If you’re comfortable cooking on gas but aren’t sure what type of features you should be looking out for, this review of gas ranges could come in handy. Another option is induction cooking, which provides instant heat and rings that automatically switch off when your pans are moved off the rings. These two features in themselves are likely to be very appealing if you have little ones around the house. That said, these advantages do come at a cost and while it’s becoming more widespread, induction cooking is still a fairly pricy option.
One of the best things about having a bespoke kitchen that’s designed especially for you and your family is that you can have cabinets and other storage fitted to meet your unique needs. This could mean the inclusion of small touches such as a wine cooling rack or installing large pan drawers under your cooker top or planning in something larger and more traditional such as a larder. A true foodie will have a well-stocked spice shelf that may just be begging to be given the freedom to be turned into a larder area.
The larder has made a real comeback in recent years thanks to foodie trends such as home smoking, curing and baking coming back into fashion. According to the Telegraph “After being usurped by the refrigerator for more than a century, the humble larder is back in favour.” One storage item that’s popularity is apparently moving in the other direction is the kitchen island. Often installed as extra storage and bench space or alternative seating for casual in kitchen lunches, some interiors experts recently predicted the decline of the kitchen island, but are they still on your lust list?
Why is great lighting an essential in the kitchen? Well, aside from ensuring you can see your knives and distinguish between fingers and food while you chop, great lighting can set the ambiance for preparing and serving great food. While we may be seeing the return of many classics in the kitchen such as the larder, many of us still live in homes with open plan kitchens or kitchen diners. In such areas different types of lighting can be used to distinguish between preparation and eating areas.

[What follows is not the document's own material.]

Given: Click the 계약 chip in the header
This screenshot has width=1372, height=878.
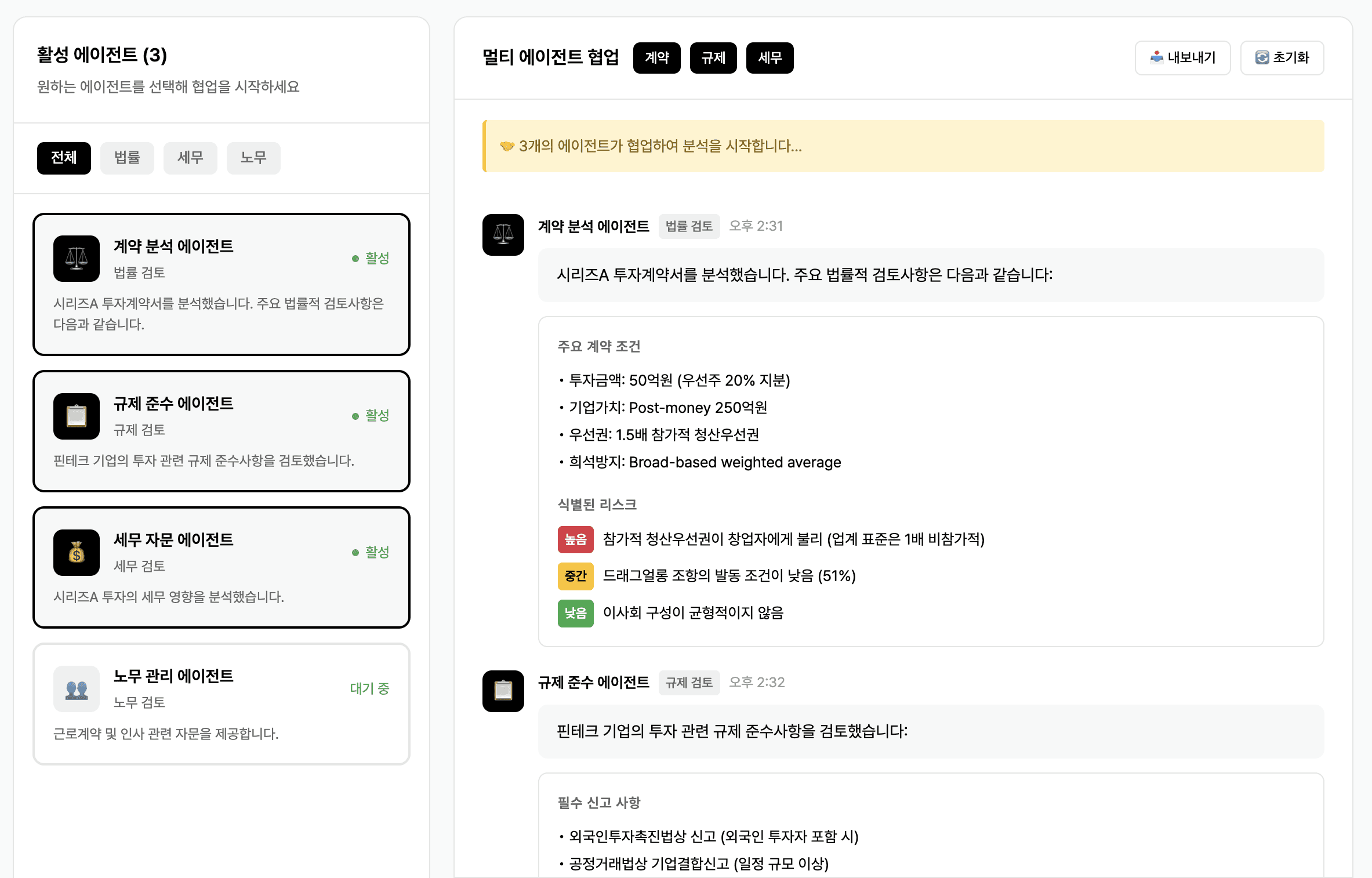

Backlit cupboards are very common finds in the kitchen these days and they can prove useful if you’re forever losing items in nooks and crannies or don’t want to switch the main lights on every time you fetch a glass of water. Strip lighting and feature lights are still very much in vogue though the effectiveness of both is all in the carefully considered positioning. Your bench space, ovens and eating area should all be illuminated adequately so that you can make the most of your whole kitchen (and snap some insta-worthy foodie photos of your culinary efforts too).
What are your must-haves features in a kitchen fit for a foodie? Do you lust after a larder or would you love a new lighting setup to make your kitchen feel a little more magical? Are kitchen islands on the wane or would installing one be your ultimate gain?